Configuration examples can be found in the examples directory.
Attaching to a interface¶
# Attach the service to a network interface
polycubectl attach monitor eno0
# Attach the service to a cube port
polycubectl attach monitor br1:toveth1
Collecting metrics¶
To collect the metrics of the service, two endpoints have been defined to enable the two possible exportation formats:
JSON format
polycubectl monitor metrics show
OpenMetrics format
polycubectl monitor open-metrics show
Dynmon Injector Tool¶
This tool allows the creation and the manipulation of a dynmon cube without using the standard polycubectl CLI.
Running the tool¶
Usage: `dynmon_injector.py [-h] [-a ADDRESS] [-p PORT] [-v] cube_name peer_interface path_to_dataplane`
positional arguments:
cube_name indicates the name of the cube
peer_interface indicates the network interface to connect the cube to
path_to_dataplane indicates the path to the json file which contains the new dataplane configuration
which contains the new dataplane code and the metadata associated to the exported metrics
optional arguments:
-h, --help show this help message and exit
-a ADDRESS, --address ADDRESS set the polycube daemon ip address (default: localhost)

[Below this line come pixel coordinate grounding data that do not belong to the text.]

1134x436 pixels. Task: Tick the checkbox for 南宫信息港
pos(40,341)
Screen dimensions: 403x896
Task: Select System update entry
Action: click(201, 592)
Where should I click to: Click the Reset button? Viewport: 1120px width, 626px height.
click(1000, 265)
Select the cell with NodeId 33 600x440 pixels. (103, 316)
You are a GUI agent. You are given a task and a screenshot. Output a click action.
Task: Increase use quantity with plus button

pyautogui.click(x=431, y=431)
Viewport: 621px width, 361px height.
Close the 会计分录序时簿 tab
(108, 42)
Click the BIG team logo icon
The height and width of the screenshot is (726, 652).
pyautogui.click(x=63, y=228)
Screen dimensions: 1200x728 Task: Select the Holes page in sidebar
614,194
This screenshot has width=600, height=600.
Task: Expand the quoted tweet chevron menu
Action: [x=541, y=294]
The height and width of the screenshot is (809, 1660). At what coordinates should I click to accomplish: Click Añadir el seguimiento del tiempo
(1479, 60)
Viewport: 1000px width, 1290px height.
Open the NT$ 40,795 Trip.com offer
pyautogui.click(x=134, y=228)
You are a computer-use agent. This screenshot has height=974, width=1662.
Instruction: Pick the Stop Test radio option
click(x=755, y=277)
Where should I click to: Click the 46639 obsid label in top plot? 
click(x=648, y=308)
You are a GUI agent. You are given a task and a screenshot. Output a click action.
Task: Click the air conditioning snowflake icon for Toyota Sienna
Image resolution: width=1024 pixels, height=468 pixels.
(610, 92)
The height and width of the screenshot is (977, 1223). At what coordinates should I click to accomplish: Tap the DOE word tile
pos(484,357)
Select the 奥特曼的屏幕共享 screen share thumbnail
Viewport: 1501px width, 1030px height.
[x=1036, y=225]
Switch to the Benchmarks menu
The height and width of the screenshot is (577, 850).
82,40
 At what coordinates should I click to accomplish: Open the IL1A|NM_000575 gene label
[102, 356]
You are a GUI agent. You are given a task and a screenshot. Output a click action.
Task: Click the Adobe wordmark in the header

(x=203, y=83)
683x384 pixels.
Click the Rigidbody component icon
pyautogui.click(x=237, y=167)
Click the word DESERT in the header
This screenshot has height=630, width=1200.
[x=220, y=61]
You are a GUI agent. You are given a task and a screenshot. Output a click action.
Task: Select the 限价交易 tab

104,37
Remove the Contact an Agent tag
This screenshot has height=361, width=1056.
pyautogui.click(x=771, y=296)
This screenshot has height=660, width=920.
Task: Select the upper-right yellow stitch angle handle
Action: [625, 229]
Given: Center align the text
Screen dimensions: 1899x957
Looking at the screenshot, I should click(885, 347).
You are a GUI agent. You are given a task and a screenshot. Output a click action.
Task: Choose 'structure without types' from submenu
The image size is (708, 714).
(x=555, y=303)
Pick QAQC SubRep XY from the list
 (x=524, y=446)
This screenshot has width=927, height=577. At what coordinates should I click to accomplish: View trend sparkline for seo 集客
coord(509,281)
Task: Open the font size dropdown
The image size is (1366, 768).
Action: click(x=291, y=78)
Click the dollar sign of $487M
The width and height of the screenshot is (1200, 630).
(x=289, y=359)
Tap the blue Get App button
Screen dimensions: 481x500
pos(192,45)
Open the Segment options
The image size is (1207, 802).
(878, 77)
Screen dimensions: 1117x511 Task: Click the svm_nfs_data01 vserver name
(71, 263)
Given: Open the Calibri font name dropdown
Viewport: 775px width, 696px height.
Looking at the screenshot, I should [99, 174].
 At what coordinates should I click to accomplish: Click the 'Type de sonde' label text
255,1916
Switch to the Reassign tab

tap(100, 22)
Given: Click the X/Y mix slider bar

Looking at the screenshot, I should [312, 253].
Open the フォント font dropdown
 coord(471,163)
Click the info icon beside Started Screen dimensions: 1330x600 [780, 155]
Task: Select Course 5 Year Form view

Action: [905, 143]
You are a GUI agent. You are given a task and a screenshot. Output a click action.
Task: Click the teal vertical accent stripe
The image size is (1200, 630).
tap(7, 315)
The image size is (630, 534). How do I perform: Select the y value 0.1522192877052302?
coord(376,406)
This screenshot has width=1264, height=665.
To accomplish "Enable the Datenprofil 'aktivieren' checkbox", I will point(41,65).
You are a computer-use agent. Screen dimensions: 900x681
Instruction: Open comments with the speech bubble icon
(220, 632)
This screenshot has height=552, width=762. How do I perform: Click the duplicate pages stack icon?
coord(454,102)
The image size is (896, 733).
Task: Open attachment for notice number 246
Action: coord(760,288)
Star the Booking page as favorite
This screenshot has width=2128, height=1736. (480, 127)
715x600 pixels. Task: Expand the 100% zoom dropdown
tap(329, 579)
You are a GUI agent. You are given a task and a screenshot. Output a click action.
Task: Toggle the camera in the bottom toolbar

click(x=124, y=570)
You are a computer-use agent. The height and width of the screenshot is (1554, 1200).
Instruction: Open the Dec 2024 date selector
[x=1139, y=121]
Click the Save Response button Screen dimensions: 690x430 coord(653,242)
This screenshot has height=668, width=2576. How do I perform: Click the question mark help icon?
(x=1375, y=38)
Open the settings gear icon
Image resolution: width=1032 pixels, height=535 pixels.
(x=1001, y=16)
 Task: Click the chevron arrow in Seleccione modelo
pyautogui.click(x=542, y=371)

-p PORT, --port PORT set the polycube daemon port (default: 9000)
-v, --version show program's version number and exit
Usage examples¶
basic usage:
./dynmon_injector.py monitor_0 eno1 ../examples/packet_counter.json
setting custom ip address and port to contact the polycube daemon:
./dynmon_injector.py -a 10.0.0.1 -p 5840 monitor_0 eno1 ../examples/packet_counter.json
This tool creates a new dynmon cube with the given configuration and attaches it to the selected interface.
If the monitor already exists, the tool checks if the attached interface is the same used previously; if not, it detaches the cube from the previous interface and attaches it to the new one; then, the selected dataplane is injected.